→ **Text to read**
---

The first version of the evaluator was deliberately boring:

Action evaluate(Rule rule, LedgerRecord record) {
    Object fieldValue = resolveField(rule.field(), record);

    boolean result = switch (rule.operator()) {
        case "==" -> fieldValue.toString().equals(rule.value());
        case "<=" -> compareAsInstant(fieldValue, rule.value()) <= 0;
        case ">=" -> compareAsInstant(fieldValue, rule.value()) >= 0;
    };

    return result ? rule.thenAction() : rule.elseAction();
}

At this stage, the system could handle basic equality checks and timestamp comparisons — and nothing more.

Which, at the time, felt like the right level of restraint.

It turned out to be just enough structure to invite the next request.

3. “Just One More Condition”

The PO loved the idea of config-driven rules.

Not because it was “architecturally elegant” — but because it was readable. They could look at a JSON file and say: “Yes, this matches what we want.”

No redeploy just to tweak a threshold. No code review for changing a rule from 60 to 90 days.

And then came the message that always arrives right after version one “works”:

Can we support AND / OR as well?

The first example was perfectly reasonable:

delete if status == INACTIVE OR createdAt is older than 90 days

In JSON, that sounded like:

{
  "if": {
    "or": [
      { "field": "status", "operator": "==", "value": "INACTIVE" },
      { "field": "createdAt", "operator": "<=", "value": "now-90d" }
    ]
  },
  "then": "DELETE",
  "else": "KEEP"
}

Still harmless… right?

But this request changed the shape of the system. Because now “a condition” was no longer a single comparison. A condition could be:

a simple comparison,
a logical OR of multiple conditions, or
a logical AND of multiple conditions.

Which meant the evaluator had to become recursive.

---

→ **Data shown**
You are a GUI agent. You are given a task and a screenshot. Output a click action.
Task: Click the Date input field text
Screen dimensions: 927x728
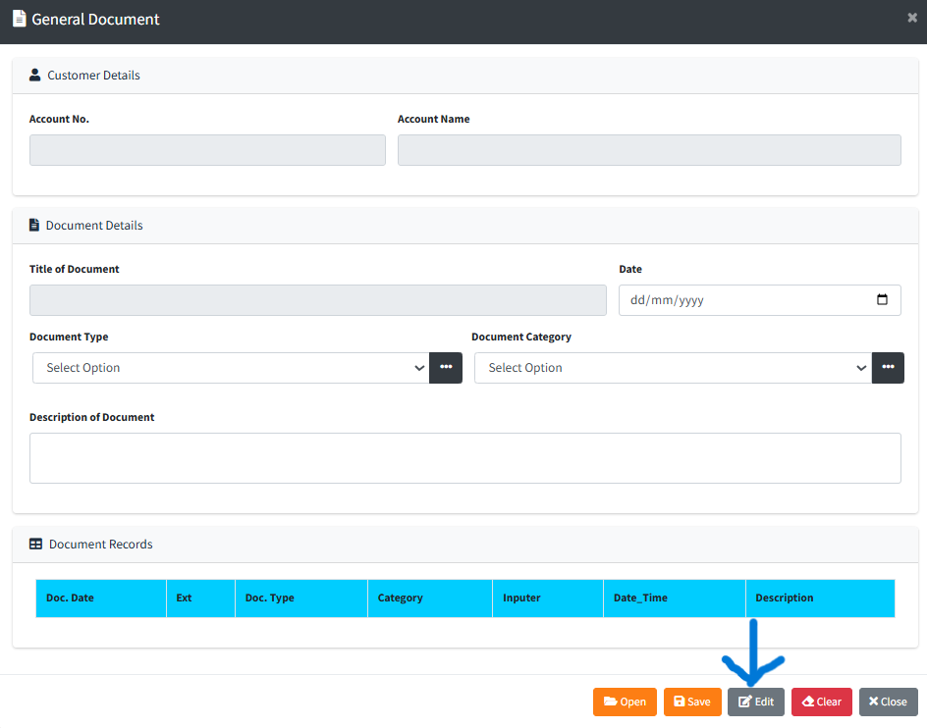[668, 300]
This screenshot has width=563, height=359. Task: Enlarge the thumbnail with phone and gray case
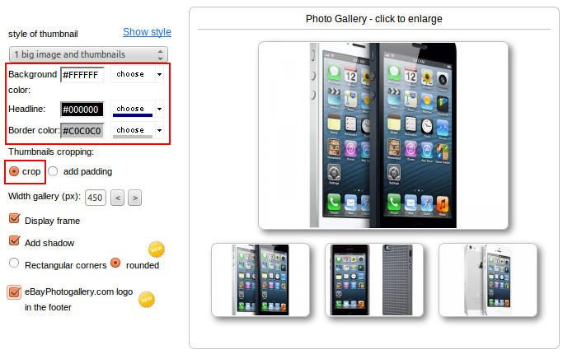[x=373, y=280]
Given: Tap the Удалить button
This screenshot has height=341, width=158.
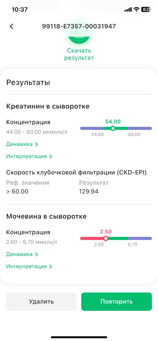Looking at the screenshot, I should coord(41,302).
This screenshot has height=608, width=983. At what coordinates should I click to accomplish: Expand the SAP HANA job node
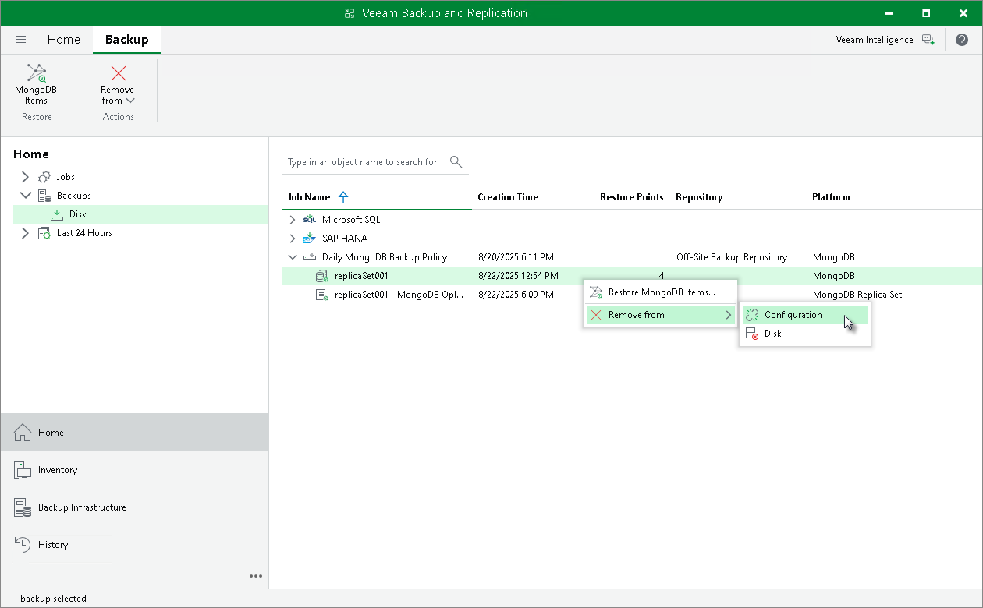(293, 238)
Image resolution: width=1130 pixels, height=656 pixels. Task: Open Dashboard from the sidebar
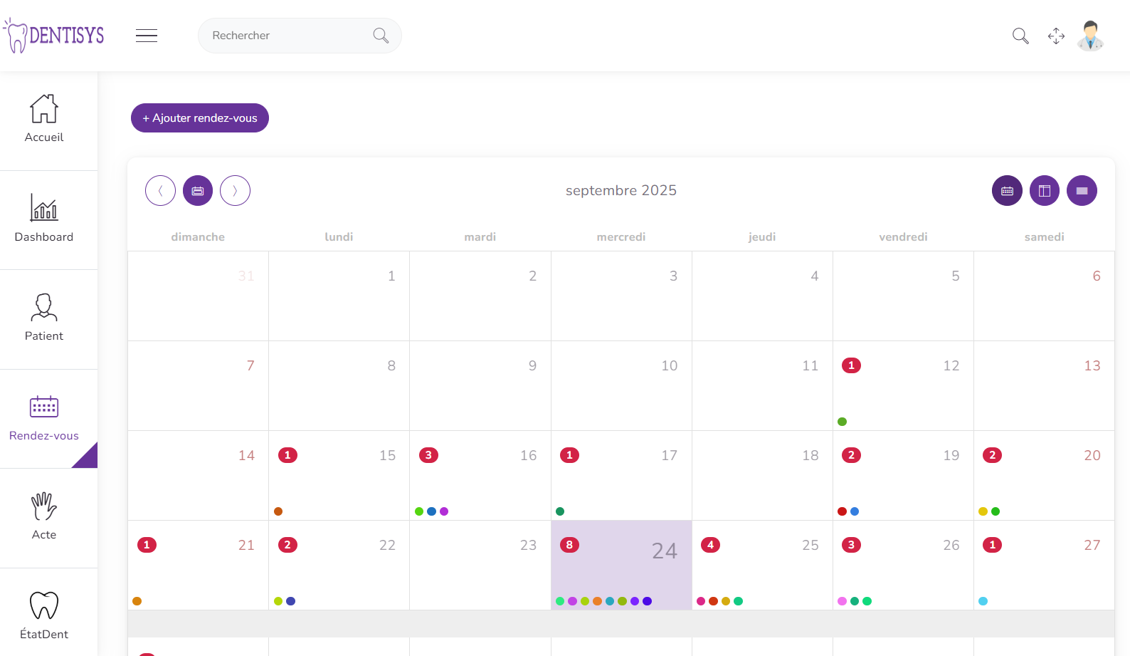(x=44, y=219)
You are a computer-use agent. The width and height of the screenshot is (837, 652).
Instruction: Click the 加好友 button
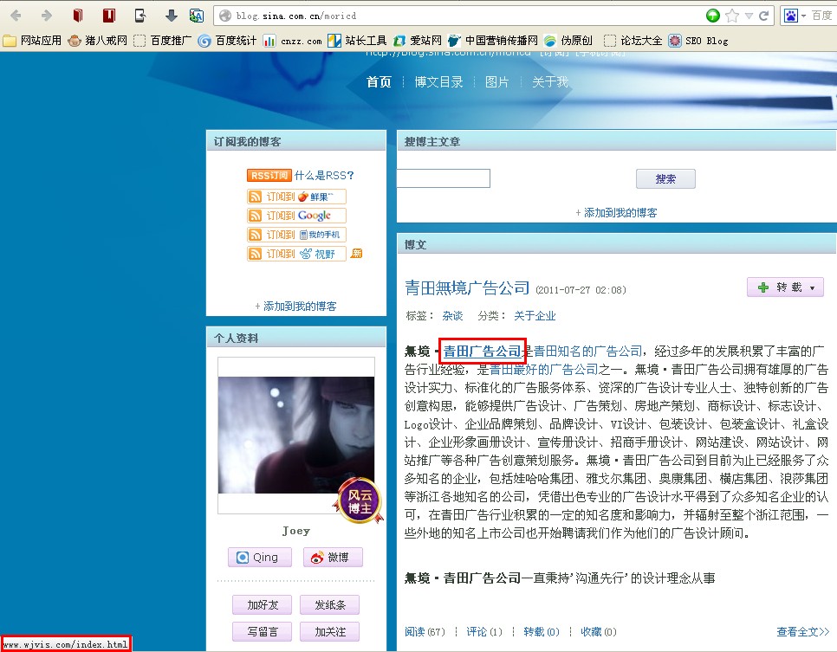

---

→ **Exercise set**
- A) Copy out the entries word for word, beginning at the line that contains "This screenshot has height=608, width=983." and stopping after the line that contains "(x=44, y=219)", and leave the pictures out.
- B) Pick up the piece about the config-driven rule evaluator from the point where it stops.

→ **Results by task**
- A)
This screenshot has height=608, width=983. At what coordinates should I click to accomplish: Expand the SAP HANA job node
(293, 238)
Image resolution: width=1130 pixels, height=656 pixels. Task: Open Dashboard from the sidebar
(x=44, y=219)

- B)
I replaced the “single comparison” model with a small expression tree. Still minimal, still intentionally constrained:

enum Operator {
    EQ, LT, GT
}

enum Action {
    DELETE, TOMBSTONE, KEEP
}

record Rule(String field, Operator operator, String value, Action thenAction, Action elseAction) {}

sealed interface Expr permits ComparisonExpr, AndExpr, OrExpr {}

record ComparisonExpr(String field, Operator operator, String value) implements Expr {}
record AndExpr(List<Expr> items) implements Expr {}
record OrExpr(List<Expr> items) implements Expr {}

And the evaluation turned into:

boolean eval(Expr expr, LedgerRecord record) {
    return switch (expr) {
        case ComparisonExpr c -> evalComparison(c, record);
        case AndExpr a -> a.items().stream().allMatch(e -> eval(e, record));
        case OrExpr o -> o.items().stream().anyMatch(e -> eval(e, record));
    };
}

boolean evalComparison(ComparisonExpr c, LedgerRecord record) {
    Object fieldValue = resolveField(c.field(), record);

    return switch (c.operator()) {
        case EQ -> fieldValue.toString().equals(c.value());
        case LT -> compareAsInstant(fieldValue, c.value()) < 0;
        case GT -> compareAsInstant(fieldValue, c.value()) > 0;
    };
}

This still felt manageable. In fact, it felt nice:

AND naturally short-circuited with allMatch
OR short-circuited with anyMatch
comparisons stayed unchanged

And now that we had AND / OR, the next question became inevitable:

Can we nest them?

Because the moment you support OR, someone wants:

(A OR B) AND (C OR D)

And once you support nesting…

…it stops being “config”.

Well it starts being a pseudo-language.

4. “Can we check inside children?”

The PO, exited, wanted for the next iteration to add recursive children checking. Remember the “childrenIds” field? Some LedgerRecords acted as parents to other records, and special business rules applied to them. Naturally we had to give special consideration to these records during cache-cleaning as well.

These records had some complicated scenarios to support. To give you an example:

Delete a record if it has
  - status == inactive
      OR
  - it has a childA that has
        - createdAt older than 30 days
            - AND 
        - childA has a subChild that in turn
            - has status == inactive

In other words we had scenarios that had complex checks 3 or even more “hops” deep. Expressed in json it looked like

{
  "if": {
    "or": [
      {
        "field": "status",
        "operator": "EQ",
        "value": "INACTIVE"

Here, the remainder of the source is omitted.